Page text ->
I walk leisurely towards Camp. Past Mira College, GPO, Zero Milestone, Police Headquarters, Nehru Memorial Hall, where I cross the Moledina Road admiring the imposing Lal Deval Synagogue, and turn left, past the place imperial Dorabjee Store Building used to be once. Now there is a huge shopping complex and a glitzy mall opposite. I reminisce. West End, New Empire, all the adorable landmarks gone. Now there are Malls and modern places like Landmark. Landmark – you know it don’t you?

Landmark is Pune’s swanky new music-cum-book store. Like Crossword – giving competition to the grand old Manney’s, International, Popular, TBS and the bookshops at Appa Balwant Chowk.

I walk in. The place is swarming with chic salesgirls and sales-boys. No one pays any attention to me. Maybe I blend well with the surroundings.

I realize the tremendous advantages of obscurity and the benefits of anonymity.

Had I been a successful person, rich and famous, or someone with a striking personality, people would notice me and I doubt I would have been able to enjoy myself with such carefree abandon.

Only non-achievers like me can truly enjoy a life of carefree irresponsibility and the unadulterated joys of genuine leisure. I roam around the ground floor music section. There are no music stations where you can listen to music like they have in Rhythm House and Planet-M in Mumbai. So I go the first floor bookstore. It’s spacious, neatly laid-out and looks impressive.


The books are arranged subject-wise, clearly visible from anywhere. There are cushioned stools to sit and browse and also two long sofas below the huge tinted windows towards the far side.

I start from the left side. Food, Philosophy, Self-Help, Travel, Coffee Table, Erotica, Classics, Fiction, Computers, Children, Indian Writing there are books on every topic you can think of.

The tranquil ambiance is so soothing and conducive that I browse to my hearts content, loosing myself into that wonderful state of timelessness I experience sometimes when I am totally immersed into doing something I love. By the time I leave Landmark, cerebrally satiated, it is almost three in the afternoon, I am hungry, and in desperate need of gastronomic satiation. So I walk past Manney’s, West End, turn right on Main Street, cross Aurora Towers, turn right, walk past ABN Amro Bank, and turn left on Dastur Meher Road, a walk leisurely towards Sarbatwala Chowk till I reach Dorabjee and Sons.

A Leisurely Meal

I dive in through the low entrance and look around. The eatery is crowded, with noisy families bashing away regardless greedily devouring the heaps food before them. The mouth-watering aroma, and the sight of the appetizing food, creates in me such ravenous pangs of hunger that I quickly sit on the only vacant table and order a Mutton Biryani the signature dish of Dorabjee.

As is the hallmark of specialty cuisine restaurants the menu is select just a few choice dishes a single page. There's Sali, Curry, Masala and Biryani in Mutton and Chicken; Kheema, Brain, Eggs, and combinations thereof, cutlets in gravy, and a few Veg dishes, for appearance sake. On Sundays, you can have Dhansak, maybe on your way to the races in the season.

Information supplied ->

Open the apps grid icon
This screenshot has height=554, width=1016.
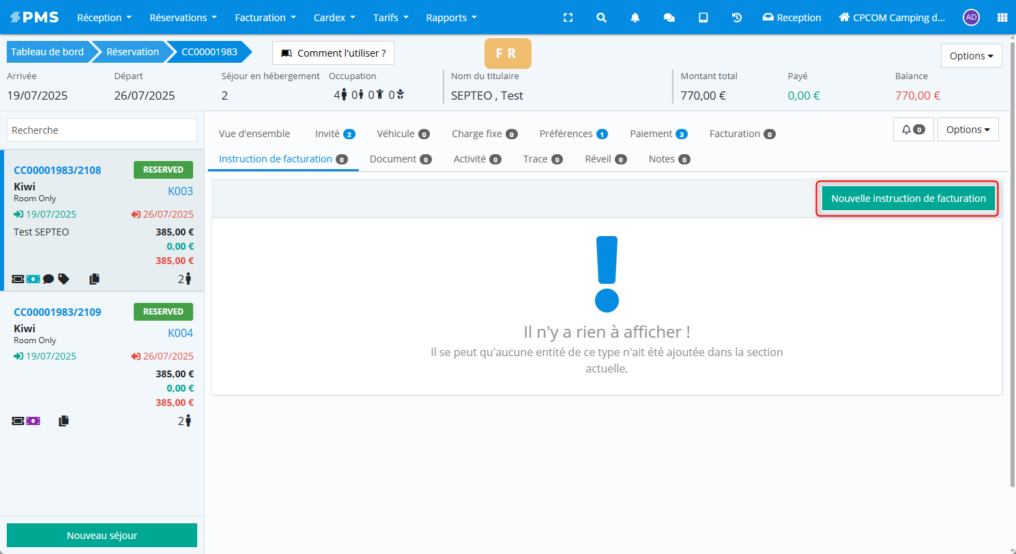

Tasks ->
1. Answer from the page text:
(a) On which floor of Landmark is the bookstore?
(b) What does the narrator order at Dorabjee and Sons?
(c) Which dish is available on Sundays?
2. Rewrite the paragraph of the page text beginning "As is the hallmark of specialty cuisine restaurants" as a bulleted list that keeps its main facts.
The data plays no part in what is asked here.

Answers to this exercise ->
1.
(a) The first floor.
(b) A Mutton Biryani, the signature dish of Dorabjee.
(c) Dhansak.

2.
- The menu is select: a few choice dishes on a single page.
- Sali, Curry, Masala and Biryani, in Mutton and Chicken
- Kheema, Brain, Eggs, and combinations of these
- Cutlets in gravy
- A few Veg dishes, for appearance's sake
- Dhansak on Sundays, perhaps on the way to the races in the season